• **Attività richieste**:
1: Citi alla lettera il passo dell'articolo sulla mostra di merletti a Burano che comincia con le parole "A Burano (Ve)" e termina dopo le parole "all’8 gennaio 2027.".
2: Prosegua l'articolo sulla mostra di merletti a Burano, riprendendo subito dopo l'ultima frase riportata.

━━━ Estratto

A Burano (Ve) prende il via il 21 aprile una mostra che ripercorre l’ascesa del manufatto come autentica espressione artistica
C’è un’arte preziosa e antica che ancora oggi continua a tramandarsi nella colorata e vivacissima isola di Burano: quella del merletto. Un sapere artigianale ormai concentrato in poche merlettaie esperte, un prodotto sempre più orientato a oggetti decorativi e da collezione che racconta una lunga storia. Di strada il merletto ne ha fatta tanta, al punto da diventare un’autentica espressione artistica. A celebrarlo proprio nel luogo in cui ha preso vita, è la mostra “Merletti d’autore” che apre il 21 aprile nel Museo del Merletto di Burano e è visitabile fino all’8 gennaio 2027.
L’esposizione è organizzata nell’ambito della quinta edizione della Biennale del Merletto che ospiterà in laguna altri appuntamenti dedicati a quest’arte.
Una forma autonoma di arte decorativa
Negli spazi del Museo del Merletto sono in esposizione significative opere degli anni Venti e Trenta del Novecento affiancate da disegni preparatori, cartoni e pubblicazioni d’epoca, che aiutano il visitatore a ripercorrere l’ascesa del merletto d’autore come espressione artistica.

━━━━━━
━━━ Dati forniti

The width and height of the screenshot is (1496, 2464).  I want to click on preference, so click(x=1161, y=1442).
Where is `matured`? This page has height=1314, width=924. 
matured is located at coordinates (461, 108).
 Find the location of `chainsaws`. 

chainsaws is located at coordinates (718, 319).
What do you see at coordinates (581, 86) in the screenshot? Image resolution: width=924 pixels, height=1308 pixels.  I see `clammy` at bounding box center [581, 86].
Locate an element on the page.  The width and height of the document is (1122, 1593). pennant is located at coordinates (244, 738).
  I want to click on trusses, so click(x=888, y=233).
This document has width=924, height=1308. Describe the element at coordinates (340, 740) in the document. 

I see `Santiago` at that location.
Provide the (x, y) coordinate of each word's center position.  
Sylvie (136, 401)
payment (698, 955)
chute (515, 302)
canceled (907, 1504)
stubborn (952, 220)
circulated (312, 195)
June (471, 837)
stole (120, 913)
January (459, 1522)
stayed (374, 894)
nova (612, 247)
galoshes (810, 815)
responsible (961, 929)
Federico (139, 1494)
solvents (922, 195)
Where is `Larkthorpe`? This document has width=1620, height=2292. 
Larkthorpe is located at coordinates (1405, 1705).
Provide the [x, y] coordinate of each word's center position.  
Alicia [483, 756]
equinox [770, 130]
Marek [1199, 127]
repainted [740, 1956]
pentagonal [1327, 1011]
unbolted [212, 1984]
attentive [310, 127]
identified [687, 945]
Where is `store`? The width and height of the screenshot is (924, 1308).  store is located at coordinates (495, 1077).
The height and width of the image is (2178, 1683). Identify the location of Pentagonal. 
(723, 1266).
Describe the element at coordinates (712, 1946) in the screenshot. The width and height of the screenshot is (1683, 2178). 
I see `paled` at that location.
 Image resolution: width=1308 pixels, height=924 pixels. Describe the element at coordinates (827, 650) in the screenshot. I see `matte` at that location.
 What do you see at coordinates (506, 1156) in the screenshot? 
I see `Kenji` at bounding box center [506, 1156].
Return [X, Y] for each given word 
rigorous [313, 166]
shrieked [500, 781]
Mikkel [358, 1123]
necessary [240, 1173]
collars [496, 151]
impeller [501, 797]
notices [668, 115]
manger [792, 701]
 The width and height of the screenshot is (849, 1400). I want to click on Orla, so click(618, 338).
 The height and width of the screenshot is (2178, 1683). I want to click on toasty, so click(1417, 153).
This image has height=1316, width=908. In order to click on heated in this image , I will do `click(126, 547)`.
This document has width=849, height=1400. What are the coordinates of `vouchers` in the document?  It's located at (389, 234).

━━━━━━

• **Risposte**:
1:
A Burano (Ve) prende il via il 21 aprile una mostra che ripercorre l’ascesa del manufatto come autentica espressione artistica
C’è un’arte preziosa e antica che ancora oggi continua a tramandarsi nella colorata e vivacissima isola di Burano: quella del merletto. Un sapere artigianale ormai concentrato in poche merlettaie esperte, un prodotto sempre più orientato a oggetti decorativi e da collezione che racconta una lunga storia. Di strada il merletto ne ha fatta tanta, al punto da diventare un’autentica espressione artistica. A celebrarlo proprio nel luogo in cui ha preso vita, è la mostra “Merletti d’autore” che apre il 21 aprile nel Museo del Merletto di Burano e è visitabile fino all’8 gennaio 2027.

2:
E’ nel 1927, alla terza Biennale di Monza, che nasce il merletto d’autore quando viene presentato il Corteo in costume di Giulio Rosso per Jesorum. Proprio tra quell’anno e il 1932, si afferma come forma autonoma di arte decorativa al pari del vetro e della ceramica e si consolida una nuova concezione progettuale fondata sulla collaborazione tra manifatture di eccellenza e artisti e designers, non solo esclusivamente in ambito veneziano, ma estesa anche ad altri importanti centri produttivi italiani.
Nasce il merletto d’autore
Il viaggio nella storia del merletto propone opere di artisti e progettisti come Giulio Rosso, un importante pittore, decoratore e illustratore italiano attivo nella prima metà del Novecento che negli anni ’20 e ’30 collaborò alla modernizzazione del design dei merletti veneziani realizzando disegni e progetti per merletti di alto artigianato, in particolare per la ditta veneziana Jesorum. Insieme a lui altri artisti come Vittorio Zecchin e Tomaso Buzzi, Fausto Melotti e Giovanni Gariboldi hanno contribuito al rinnovamento dei merletti alle mostre internazionali del periodo, portando nuove linee grafiche che presero il nome di “merletti d’autore”.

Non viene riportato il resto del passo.